I have been told my baby has a VSD — how serious is that?

VSD (ventricular septal defect) is the most common congenital heart defect, and the outcome depends almost entirely on the size and location of the hole. Small muscular VSDs frequently close on their own — often before birth or within the first two years of life — and require no treatment. Larger VSDs, or those in certain locations, may need surgical or catheter-based closure.

Dr. Kunda Shahane will explain the specific location, size, and likely clinical significance of any VSD found, and will discuss the monitoring and management plan based on the specific findings in your baby's case.

Is fetal echo safe? Does it use radiation?

Fetal echocardiography is completely safe. It uses diagnostic ultrasound — high-frequency sound waves — not radiation. There is no X-ray, no CT, no MRI, and no contrast injection involved. Diagnostic ultrasound has been used in pregnancy for over 50 years and has an excellent safety record with no known harmful effects at the energies used for diagnostic imaging.

My first pregnancy had a heart defect — will this baby have one too?

Having a previous child with congenital heart disease does increase the risk of CHD in subsequent pregnancies compared to the general population. The degree of increased risk depends on the type of defect and whether it is associated with a genetic syndrome. Overall, the recurrence risk is typically in the range of 2–3% for isolated CHD, compared to a background risk of approximately 0.8–1% in the general population.

This means the vast majority of subsequent pregnancies will not have a cardiac defect — but a dedicated fetal echo is strongly recommended for monitoring, and for reassurance.

What preparation do I need before a fetal echo?

No fasting is required. Eat and drink normally before your appointment. Drink 2–3 glasses of water 30–45 minutes before the scan to maintain a moderately full bladder. Bring all previous scan reports, your referral note, and your antenatal card. Allow 60 minutes for the appointment. You are welcome to bring a companion for support.

Doctor's Note — Dr. Kunda Shahane

"When I perform a fetal echocardiogram, I am looking at the most complex structure in the human body — one that is still being built. Congenital heart disease is the most common birth defect, and yet it remains one of the conditions families are least prepared for, because a normal anomaly scan gives a false sense of cardiac security.
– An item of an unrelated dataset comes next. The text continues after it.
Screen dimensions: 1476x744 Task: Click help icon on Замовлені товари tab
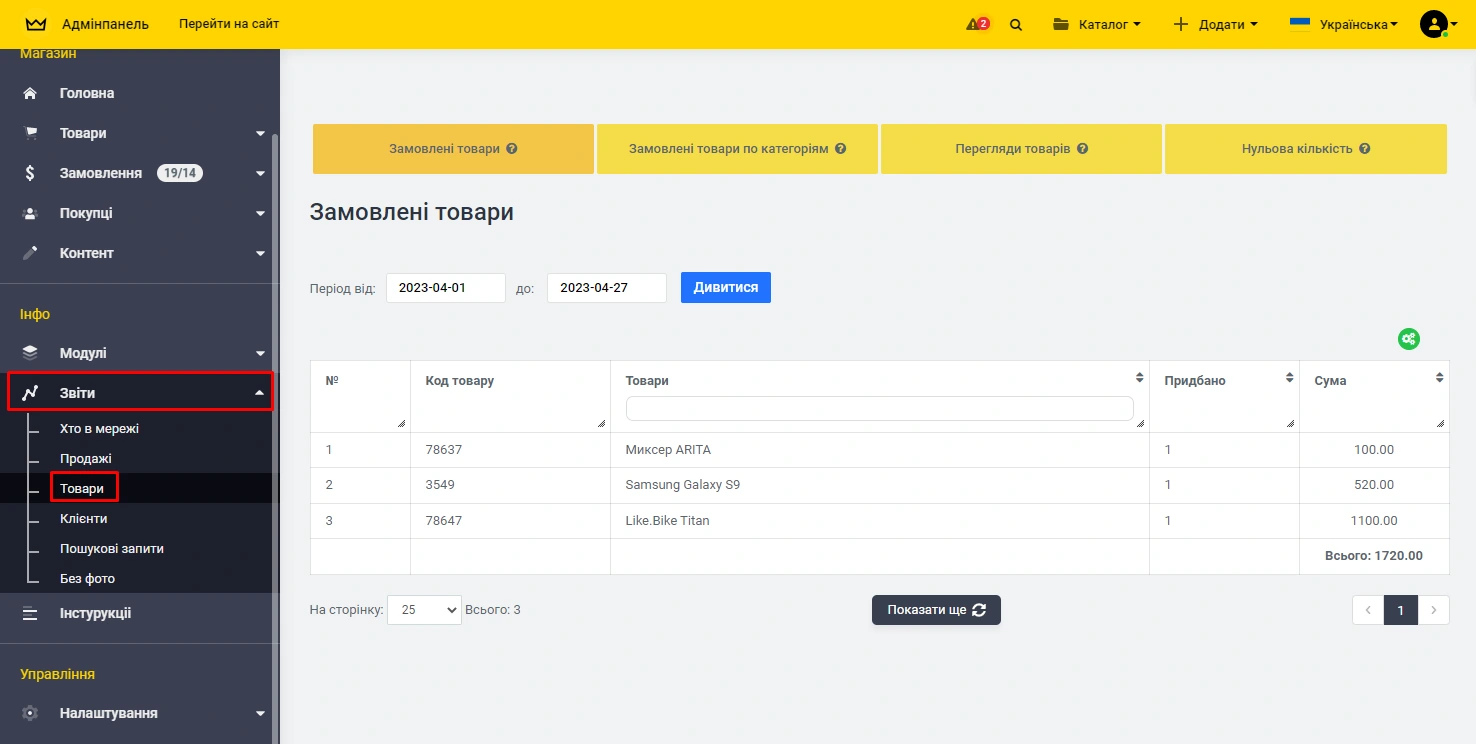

The fetal echo changes that. In my experience, finding a cardiac condition before birth — even a serious one — gives the family and the medical team the chance to choose the right hospital, assemble the right team, and act immediately at delivery. That preparation transforms outcomes. Parents who come to Mayflower for a fetal echo leave knowing exactly what their baby's heart looks like — and what the plan is if anything needs to change."
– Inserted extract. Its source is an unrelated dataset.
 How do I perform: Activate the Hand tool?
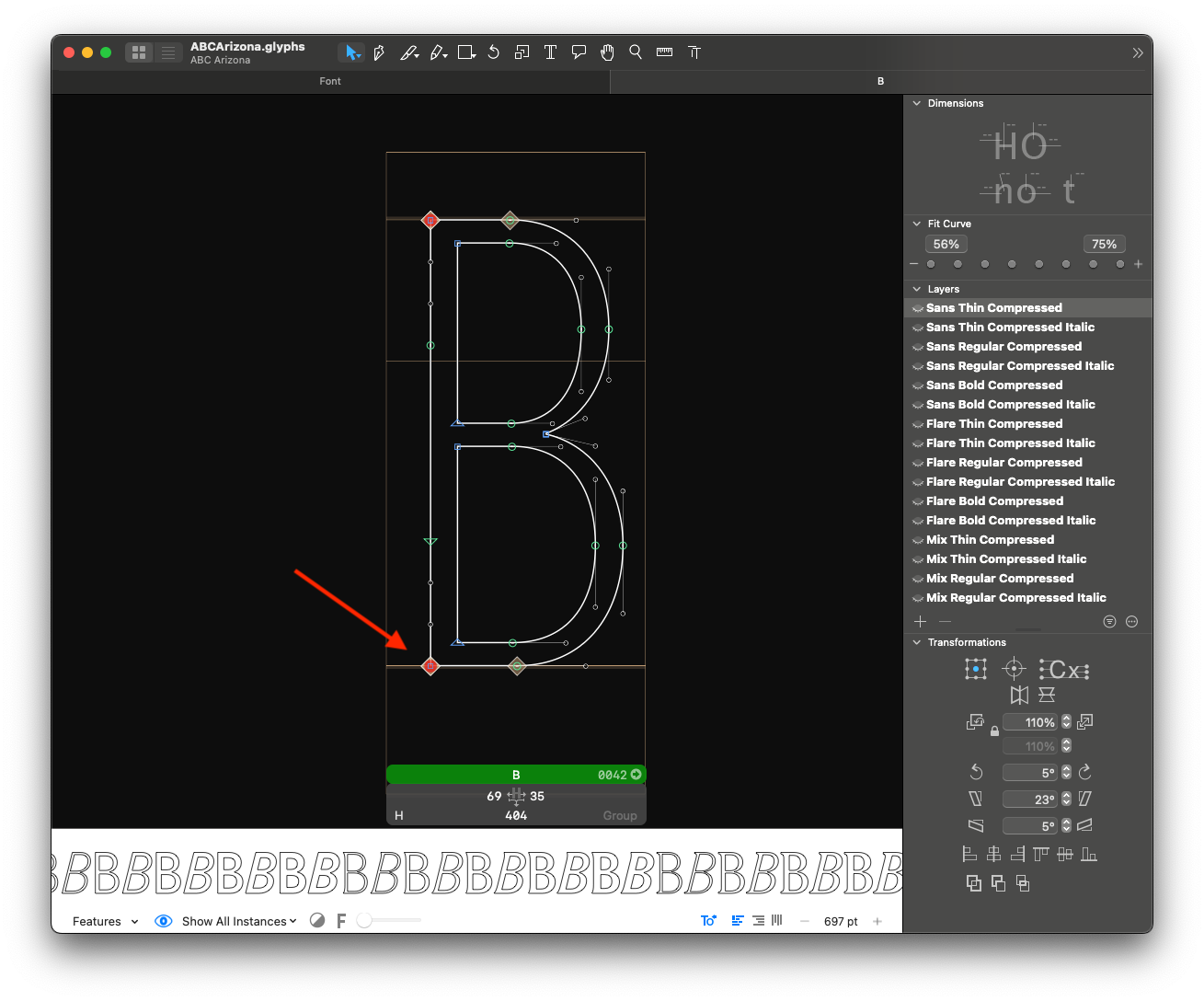[x=607, y=52]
Dr. Kunda Shahane MBBS, MS (Obs & Gynae), FIFM, FMF (London) · Central India's First Fetal Medicine Specialist
⚖️ PCPNDT Act 1994 — Mandatory Compliance Notice

Mayflower Fetal Medicine & High-Risk Pregnancy Centre strictly complies with the Pre-Conception and Pre-Natal Diagnostic Techniques (Prohibition of Sex Selection) Act, 1994. Sex determination and sex-selective practices are strictly prohibited and punishable by law. All fetal echocardiography and ultrasound services at this centre are performed exclusively for lawful medical indications — cardiac assessment, fetal wellbeing, and diagnosis of congenital heart disease. Disclosure of fetal sex is illegal and is not performed at this centre under any circumstances.
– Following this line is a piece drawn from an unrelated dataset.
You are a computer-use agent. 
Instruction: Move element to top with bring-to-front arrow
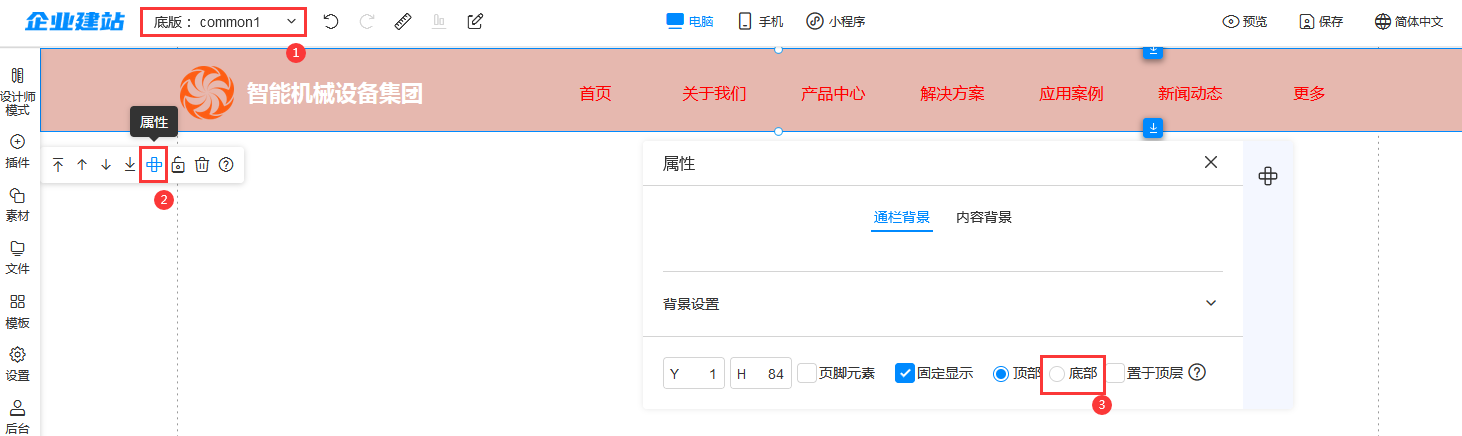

Medical Disclaimer: This page is for general patient education only and does not constitute medical advice, diagnosis, or treatment. Fetal echocardiography findings require interpretation in the context of your complete clinical history. Please consult Dr. Kunda Shahane or your treating obstetrician for advice specific to your pregnancy. Do not use this website for emergency medical decisions — in an emergency, contact your nearest hospital immediately.